▶ **Exercise goal**:
The task here is to set down every line of the listing exactly.

━━ Records to process ━━

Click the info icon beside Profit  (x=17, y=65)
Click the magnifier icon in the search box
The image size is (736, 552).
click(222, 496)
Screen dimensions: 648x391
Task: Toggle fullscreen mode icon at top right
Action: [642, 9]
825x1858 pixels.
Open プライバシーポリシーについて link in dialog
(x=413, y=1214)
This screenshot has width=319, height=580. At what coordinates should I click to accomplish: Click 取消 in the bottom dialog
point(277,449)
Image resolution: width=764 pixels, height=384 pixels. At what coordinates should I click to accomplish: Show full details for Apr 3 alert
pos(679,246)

━━━

▶ **Response to this exercise**:
Click the info icon beside Profit  (x=17, y=65)
Click the magnifier icon in the search box
The image size is (736, 552).
click(222, 496)
Screen dimensions: 648x391
Task: Toggle fullscreen mode icon at top right
Action: [642, 9]
825x1858 pixels.
Open プライバシーポリシーについて link in dialog
(x=413, y=1214)
This screenshot has width=319, height=580. At what coordinates should I click to accomplish: Click 取消 in the bottom dialog
point(277,449)
Image resolution: width=764 pixels, height=384 pixels. At what coordinates should I click to accomplish: Show full details for Apr 3 alert
pos(679,246)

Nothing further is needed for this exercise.